» CHALLENGE
Could you write out the part of the material that opens with the line containing "Task: Click the Create User button" and closes with the line containing "The height and width of the screenshot is (821, 2128).", swapping "button" for "control" and leaving everything else unchanged?

» EXCERPTED DATA
· · · · · · ·

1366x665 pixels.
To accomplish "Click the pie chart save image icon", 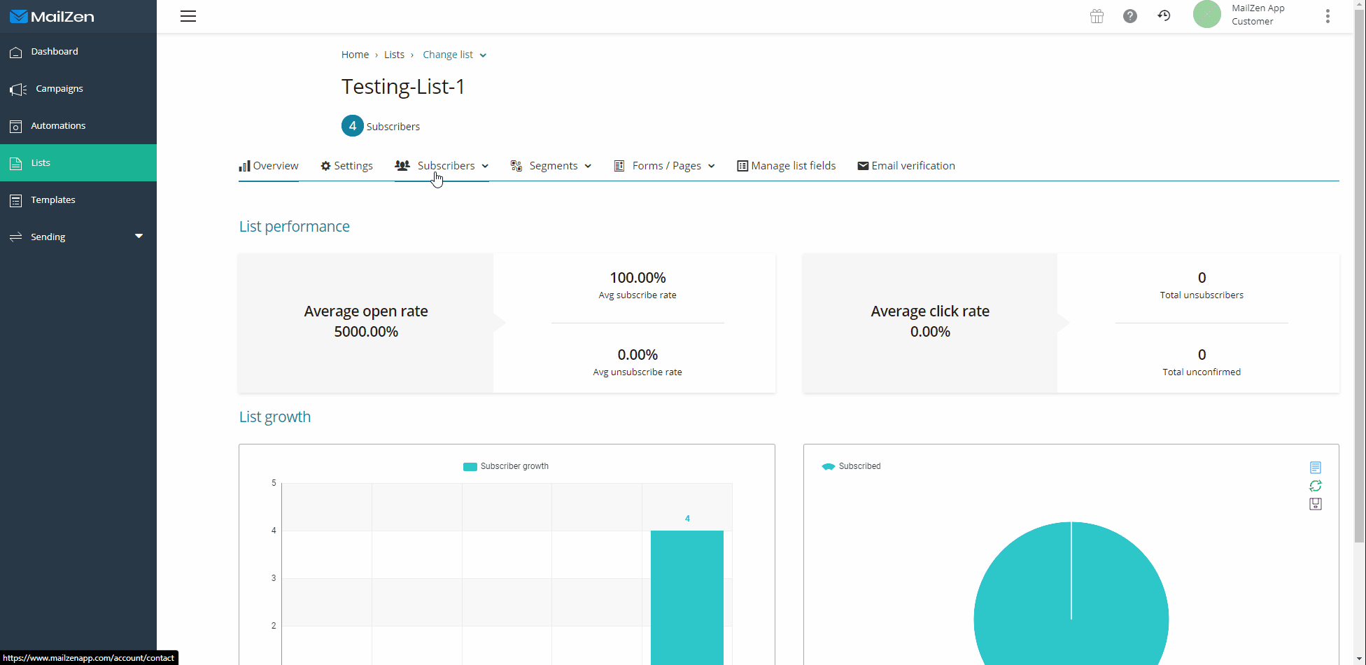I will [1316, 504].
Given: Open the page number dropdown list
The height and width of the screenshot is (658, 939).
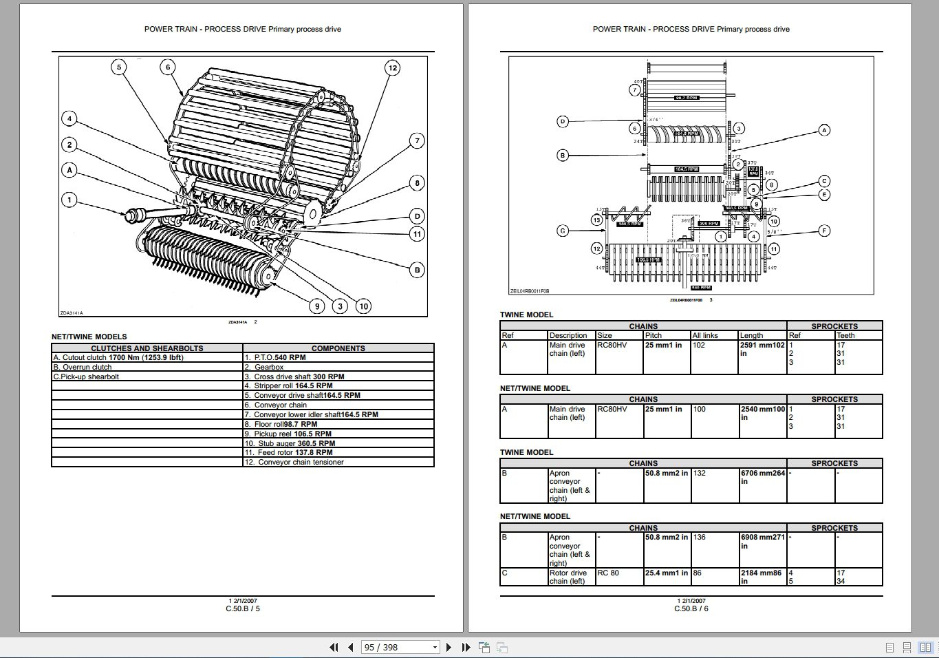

· · · · · · ·

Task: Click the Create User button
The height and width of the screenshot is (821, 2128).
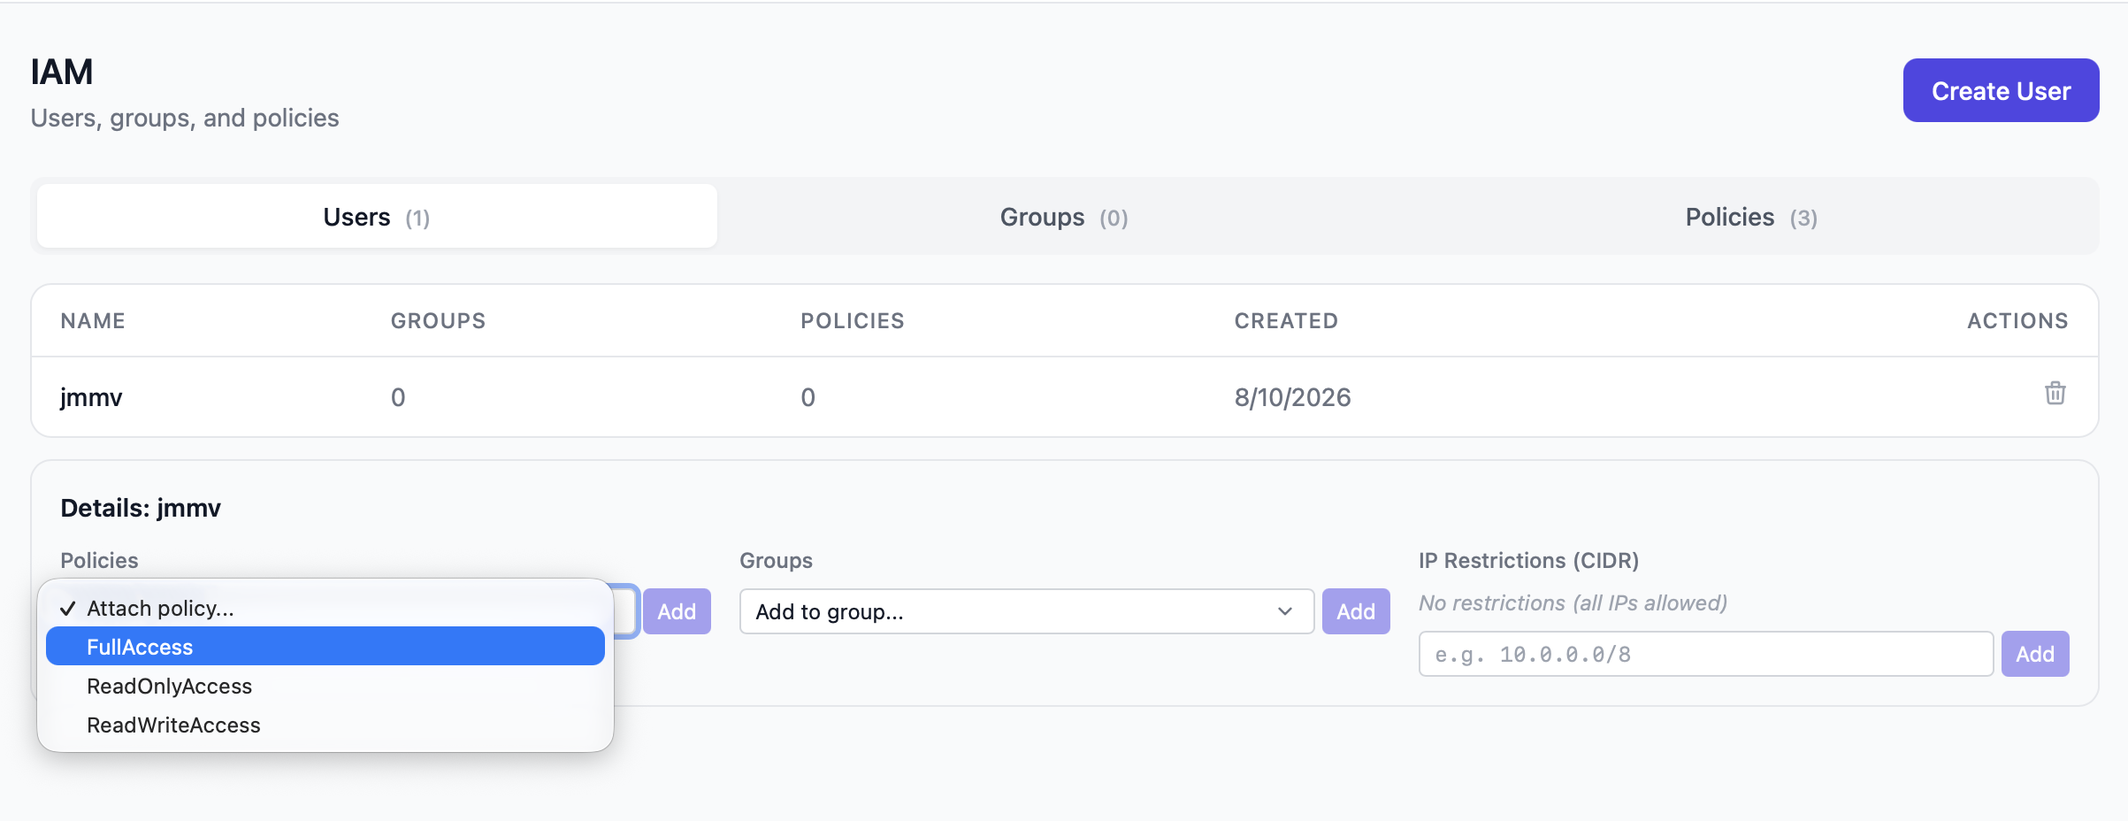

· · · · · · ·

» SOLUTION TO THIS PROBLEM
Task: Click the Create User control
The height and width of the screenshot is (821, 2128).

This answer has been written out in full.